A couple of years ago, I decided to indulge in a daydream. The dream was a house, a big and beautiful and very designed house, with a little studio in the garden for creating. I love daydreams, but this one quickly turned into more of an obsession as I decided to add a little more realistic detail to my imagining. Besides the scrolling through social media for inspiration, I started researching house prices, builders, materials, mortgages, and started thinking that just maybe, if we worked and saved really hard (and took on a ton of debt), it could become a reality. And then our real lives could begin, and I could start properly creating.
I don’t feel like it was a bad thing to indulge in aesthetic escapism, especially in the early days of motherhood where life can sometimes be chaotic and yet incredibly dull at the same time. But it took a while for me to admit to myself that obsessively “researching” this unattainable future state was holding me back from appreciating and allowing myself to enjoy what I have right now. Whilst yes, this season of my life doesn’t lend itself to big messy hobbies, I’m finding new ways to add small, nimble creative projects that are beautiful in their own way. There’s something satisfying about something being exactly what it needs to be, nothing more or less. There’s ingenuity in working within constraints to come up with solutions that wouldn’t have been found otherwise. There’s a connectedness that comes with living in close proximity to others. And I don't think I have the patience to clean a huge house!
So it looks like I’ll be writing and drawing and painting from my dining table for some time to come (which I knew from the beginning anyway), and making the most of right now.
I've been creating
- Sketchbook pages - this week has been big on socialising and less on sketching, which is nice every once in a while.
- Space in the pantry for my baking adventures. Limited storage in our house definitely puts a cap on any mindless consumption - anything new requires some rationalisation or reduction of what we already have. I'm pretty happy with the way we've been able to shuffle things around for our shifting needs.
- Drawings for the kids - I've been doing my best to fulfil requests, including fire trucks, dinosaurs, volcanos, and their new pet fish.

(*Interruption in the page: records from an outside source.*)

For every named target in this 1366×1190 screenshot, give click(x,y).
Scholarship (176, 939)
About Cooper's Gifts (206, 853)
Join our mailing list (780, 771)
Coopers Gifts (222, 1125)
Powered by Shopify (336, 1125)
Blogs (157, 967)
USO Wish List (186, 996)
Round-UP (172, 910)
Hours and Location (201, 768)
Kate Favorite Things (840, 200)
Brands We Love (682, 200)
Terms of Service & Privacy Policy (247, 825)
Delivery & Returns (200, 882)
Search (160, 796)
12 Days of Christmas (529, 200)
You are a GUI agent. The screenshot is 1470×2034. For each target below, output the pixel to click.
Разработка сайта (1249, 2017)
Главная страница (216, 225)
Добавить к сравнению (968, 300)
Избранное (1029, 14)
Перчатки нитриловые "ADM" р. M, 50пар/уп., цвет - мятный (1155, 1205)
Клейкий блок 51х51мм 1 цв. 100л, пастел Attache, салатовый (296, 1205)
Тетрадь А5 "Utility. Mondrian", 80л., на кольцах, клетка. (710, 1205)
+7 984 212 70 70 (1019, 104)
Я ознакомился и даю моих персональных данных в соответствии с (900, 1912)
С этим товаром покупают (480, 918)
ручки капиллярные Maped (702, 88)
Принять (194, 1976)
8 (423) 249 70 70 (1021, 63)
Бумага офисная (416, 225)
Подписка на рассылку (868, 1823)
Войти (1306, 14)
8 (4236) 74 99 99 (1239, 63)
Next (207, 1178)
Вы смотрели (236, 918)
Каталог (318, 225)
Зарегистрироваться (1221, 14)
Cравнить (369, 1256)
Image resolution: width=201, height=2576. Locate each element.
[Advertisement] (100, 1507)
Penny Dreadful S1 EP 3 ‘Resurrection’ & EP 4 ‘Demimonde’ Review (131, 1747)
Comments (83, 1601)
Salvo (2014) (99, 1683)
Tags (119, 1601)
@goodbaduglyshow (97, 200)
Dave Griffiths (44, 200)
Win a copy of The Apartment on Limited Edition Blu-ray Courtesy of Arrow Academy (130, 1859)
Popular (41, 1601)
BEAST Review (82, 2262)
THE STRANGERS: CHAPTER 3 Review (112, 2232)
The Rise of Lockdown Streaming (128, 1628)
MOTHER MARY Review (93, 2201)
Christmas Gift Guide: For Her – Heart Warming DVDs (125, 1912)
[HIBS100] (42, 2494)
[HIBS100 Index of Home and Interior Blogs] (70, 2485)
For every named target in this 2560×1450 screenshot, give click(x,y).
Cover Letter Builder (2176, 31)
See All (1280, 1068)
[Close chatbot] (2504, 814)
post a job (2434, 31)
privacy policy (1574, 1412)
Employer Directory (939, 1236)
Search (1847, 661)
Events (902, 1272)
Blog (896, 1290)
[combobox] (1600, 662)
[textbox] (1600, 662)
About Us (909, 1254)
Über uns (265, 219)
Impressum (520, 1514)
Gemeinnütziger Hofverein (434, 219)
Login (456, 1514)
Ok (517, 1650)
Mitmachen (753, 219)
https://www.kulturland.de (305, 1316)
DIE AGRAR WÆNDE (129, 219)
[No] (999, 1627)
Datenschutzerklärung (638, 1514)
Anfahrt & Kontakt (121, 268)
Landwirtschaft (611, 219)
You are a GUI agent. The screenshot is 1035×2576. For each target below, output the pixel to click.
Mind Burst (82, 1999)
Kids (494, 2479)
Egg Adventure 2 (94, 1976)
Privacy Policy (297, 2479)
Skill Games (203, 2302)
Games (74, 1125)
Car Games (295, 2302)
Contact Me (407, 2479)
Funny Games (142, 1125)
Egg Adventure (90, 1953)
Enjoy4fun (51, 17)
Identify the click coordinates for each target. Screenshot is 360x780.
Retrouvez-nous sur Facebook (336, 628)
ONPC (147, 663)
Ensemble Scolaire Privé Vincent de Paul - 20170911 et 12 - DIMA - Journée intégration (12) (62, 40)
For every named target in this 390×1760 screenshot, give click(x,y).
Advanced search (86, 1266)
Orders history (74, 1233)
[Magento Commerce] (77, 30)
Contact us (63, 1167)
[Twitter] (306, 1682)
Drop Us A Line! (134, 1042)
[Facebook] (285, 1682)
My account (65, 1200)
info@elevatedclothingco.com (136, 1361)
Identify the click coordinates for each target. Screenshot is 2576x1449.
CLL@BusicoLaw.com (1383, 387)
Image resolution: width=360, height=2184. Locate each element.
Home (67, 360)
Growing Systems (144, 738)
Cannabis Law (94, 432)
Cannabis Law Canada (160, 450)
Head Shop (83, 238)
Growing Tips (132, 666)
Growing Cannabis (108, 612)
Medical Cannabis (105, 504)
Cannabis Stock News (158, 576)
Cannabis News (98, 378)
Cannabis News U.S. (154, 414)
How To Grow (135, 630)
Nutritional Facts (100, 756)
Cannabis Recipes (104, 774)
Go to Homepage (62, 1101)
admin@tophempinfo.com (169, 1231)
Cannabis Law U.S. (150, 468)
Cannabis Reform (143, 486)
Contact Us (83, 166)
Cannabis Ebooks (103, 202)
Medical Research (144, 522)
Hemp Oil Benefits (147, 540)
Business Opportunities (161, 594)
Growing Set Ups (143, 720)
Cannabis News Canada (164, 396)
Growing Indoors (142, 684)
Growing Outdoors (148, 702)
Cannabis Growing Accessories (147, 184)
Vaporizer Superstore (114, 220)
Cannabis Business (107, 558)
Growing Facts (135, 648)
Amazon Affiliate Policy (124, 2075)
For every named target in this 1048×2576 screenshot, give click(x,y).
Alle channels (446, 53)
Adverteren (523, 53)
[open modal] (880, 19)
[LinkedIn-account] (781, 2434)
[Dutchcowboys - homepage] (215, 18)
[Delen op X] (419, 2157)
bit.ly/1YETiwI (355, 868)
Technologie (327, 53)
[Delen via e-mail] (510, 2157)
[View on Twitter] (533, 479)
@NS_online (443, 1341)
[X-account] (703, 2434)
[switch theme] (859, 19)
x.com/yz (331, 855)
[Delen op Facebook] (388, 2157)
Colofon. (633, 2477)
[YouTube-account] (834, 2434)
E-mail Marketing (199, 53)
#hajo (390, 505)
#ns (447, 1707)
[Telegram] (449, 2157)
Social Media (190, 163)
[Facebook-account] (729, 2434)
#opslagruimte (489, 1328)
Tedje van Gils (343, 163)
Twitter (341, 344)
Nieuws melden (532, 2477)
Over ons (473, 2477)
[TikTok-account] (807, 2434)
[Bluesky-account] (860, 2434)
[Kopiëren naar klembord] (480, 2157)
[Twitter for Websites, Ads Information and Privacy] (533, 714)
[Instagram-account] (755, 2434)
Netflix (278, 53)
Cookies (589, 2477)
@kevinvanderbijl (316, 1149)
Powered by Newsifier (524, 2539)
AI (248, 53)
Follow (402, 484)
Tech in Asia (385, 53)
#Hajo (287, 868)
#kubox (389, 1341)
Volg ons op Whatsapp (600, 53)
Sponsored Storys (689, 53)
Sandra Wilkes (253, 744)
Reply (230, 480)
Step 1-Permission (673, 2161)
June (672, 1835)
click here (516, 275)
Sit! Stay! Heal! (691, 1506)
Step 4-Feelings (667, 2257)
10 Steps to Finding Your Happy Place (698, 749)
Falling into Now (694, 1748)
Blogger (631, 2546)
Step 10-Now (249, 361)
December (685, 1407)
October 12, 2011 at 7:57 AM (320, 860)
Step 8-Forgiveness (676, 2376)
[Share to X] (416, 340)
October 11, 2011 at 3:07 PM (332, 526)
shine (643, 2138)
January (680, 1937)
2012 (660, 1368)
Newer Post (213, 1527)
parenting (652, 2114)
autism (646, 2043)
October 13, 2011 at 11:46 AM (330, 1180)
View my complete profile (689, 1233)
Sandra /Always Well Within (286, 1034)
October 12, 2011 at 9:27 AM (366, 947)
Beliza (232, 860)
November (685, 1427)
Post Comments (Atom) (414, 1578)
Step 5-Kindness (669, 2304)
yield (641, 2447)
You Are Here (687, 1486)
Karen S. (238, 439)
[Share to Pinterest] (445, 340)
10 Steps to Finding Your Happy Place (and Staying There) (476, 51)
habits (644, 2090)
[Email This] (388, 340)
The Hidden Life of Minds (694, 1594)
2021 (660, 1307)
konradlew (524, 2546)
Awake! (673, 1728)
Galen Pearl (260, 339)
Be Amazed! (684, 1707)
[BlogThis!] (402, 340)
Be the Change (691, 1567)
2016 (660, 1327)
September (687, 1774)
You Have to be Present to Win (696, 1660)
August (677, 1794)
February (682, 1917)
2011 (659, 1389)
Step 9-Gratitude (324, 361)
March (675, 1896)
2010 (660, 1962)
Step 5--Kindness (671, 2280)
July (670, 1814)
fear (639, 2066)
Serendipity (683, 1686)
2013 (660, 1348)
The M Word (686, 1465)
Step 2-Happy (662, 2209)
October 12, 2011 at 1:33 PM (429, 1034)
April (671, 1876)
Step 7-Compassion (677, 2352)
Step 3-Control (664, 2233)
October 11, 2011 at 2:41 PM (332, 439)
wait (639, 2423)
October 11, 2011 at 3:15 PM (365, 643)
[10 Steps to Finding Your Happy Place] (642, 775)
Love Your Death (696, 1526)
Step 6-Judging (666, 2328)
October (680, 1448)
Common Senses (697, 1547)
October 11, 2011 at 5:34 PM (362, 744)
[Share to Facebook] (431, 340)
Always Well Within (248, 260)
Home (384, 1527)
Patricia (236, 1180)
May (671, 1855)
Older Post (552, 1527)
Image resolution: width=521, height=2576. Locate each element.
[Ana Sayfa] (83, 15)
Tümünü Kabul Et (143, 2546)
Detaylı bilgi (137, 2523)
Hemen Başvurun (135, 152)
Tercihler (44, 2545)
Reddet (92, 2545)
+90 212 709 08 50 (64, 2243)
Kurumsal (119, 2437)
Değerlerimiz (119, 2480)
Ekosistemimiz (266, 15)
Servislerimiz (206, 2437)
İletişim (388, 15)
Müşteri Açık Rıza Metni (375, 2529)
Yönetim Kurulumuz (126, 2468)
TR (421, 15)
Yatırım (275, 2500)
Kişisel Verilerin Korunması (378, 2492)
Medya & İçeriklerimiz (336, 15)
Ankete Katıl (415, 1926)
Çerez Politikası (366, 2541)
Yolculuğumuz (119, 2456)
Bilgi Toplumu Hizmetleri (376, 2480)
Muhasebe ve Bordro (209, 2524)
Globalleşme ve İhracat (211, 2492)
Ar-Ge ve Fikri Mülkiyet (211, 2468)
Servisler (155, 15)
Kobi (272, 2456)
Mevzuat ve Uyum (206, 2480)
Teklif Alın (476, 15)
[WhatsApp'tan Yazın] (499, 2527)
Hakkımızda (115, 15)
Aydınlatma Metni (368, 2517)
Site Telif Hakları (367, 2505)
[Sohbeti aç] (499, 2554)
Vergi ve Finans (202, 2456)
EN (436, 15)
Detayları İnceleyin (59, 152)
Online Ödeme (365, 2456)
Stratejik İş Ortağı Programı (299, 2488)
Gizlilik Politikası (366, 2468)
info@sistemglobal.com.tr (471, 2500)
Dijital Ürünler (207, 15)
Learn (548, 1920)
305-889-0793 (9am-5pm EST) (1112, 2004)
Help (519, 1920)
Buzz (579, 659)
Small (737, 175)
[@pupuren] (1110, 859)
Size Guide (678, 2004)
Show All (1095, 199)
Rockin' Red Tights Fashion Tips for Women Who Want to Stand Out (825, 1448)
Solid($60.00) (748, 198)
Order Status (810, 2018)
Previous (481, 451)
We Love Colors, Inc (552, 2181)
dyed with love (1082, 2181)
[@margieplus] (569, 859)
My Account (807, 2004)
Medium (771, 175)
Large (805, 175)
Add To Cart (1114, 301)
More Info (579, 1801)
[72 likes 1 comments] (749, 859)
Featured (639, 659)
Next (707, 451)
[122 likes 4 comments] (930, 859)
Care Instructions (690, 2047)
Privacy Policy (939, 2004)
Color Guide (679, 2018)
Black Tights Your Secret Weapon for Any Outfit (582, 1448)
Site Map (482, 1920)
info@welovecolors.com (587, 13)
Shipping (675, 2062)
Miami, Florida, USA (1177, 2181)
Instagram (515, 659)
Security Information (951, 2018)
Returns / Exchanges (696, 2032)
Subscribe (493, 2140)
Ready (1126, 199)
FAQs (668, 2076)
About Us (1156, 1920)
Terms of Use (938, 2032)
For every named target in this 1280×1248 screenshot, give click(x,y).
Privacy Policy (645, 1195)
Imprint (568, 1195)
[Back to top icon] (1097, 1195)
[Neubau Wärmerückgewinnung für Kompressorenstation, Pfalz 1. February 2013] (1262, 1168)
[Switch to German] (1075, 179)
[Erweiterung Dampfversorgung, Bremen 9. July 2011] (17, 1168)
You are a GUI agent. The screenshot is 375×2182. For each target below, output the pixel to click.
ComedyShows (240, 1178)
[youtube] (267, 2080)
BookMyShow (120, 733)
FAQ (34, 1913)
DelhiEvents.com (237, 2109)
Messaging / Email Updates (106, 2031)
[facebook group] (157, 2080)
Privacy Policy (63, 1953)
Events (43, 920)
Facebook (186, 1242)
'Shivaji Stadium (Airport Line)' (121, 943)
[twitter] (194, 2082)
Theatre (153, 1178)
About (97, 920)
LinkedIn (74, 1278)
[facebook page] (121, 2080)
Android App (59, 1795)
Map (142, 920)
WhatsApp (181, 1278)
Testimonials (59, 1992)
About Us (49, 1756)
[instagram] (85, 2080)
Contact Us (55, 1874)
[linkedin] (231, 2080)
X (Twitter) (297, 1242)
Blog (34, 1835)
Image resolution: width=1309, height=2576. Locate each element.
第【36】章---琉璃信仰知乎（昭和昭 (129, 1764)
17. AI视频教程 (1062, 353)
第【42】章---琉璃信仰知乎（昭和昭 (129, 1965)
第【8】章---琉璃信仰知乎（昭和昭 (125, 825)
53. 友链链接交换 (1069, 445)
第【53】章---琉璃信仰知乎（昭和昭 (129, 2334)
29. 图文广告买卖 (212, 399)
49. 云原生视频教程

Their names are Orangey (not pictured) and Bingo
I've been consuming
- PS: more than an afterthought is a newsletter I've been enjoying lately for thoughts on motherhood and minimalism. Celebrating mediocrity really spoke to my house daydreaming.
We don’t need grandiose houses, or an abundance of space or to go into eye watering debt for brand new furniture in order to live happy, contented, sustainable lives. I suppose it really comes down to priorities (like most things), of valuing time or money, of celebrating the remarkable ordinary and being okay with charming mediocrity.
- Via Swiss Miss
Eventually we realize that not knowing what to do is just as real and just as useful as knowing what to do. Not knowing stops us from taking false directions. Not knowing what to do, we start to pay real attention.– David Whyte
- Kawa Leaf | A story about life and loss really got me, as someone who has experienced grieft recently - although it's something never really goes away.
Grief, I have learnt, is something you always carry with you. It’s like an amulet I will always wear. I feel her so intensely in my heart and know that she is always there.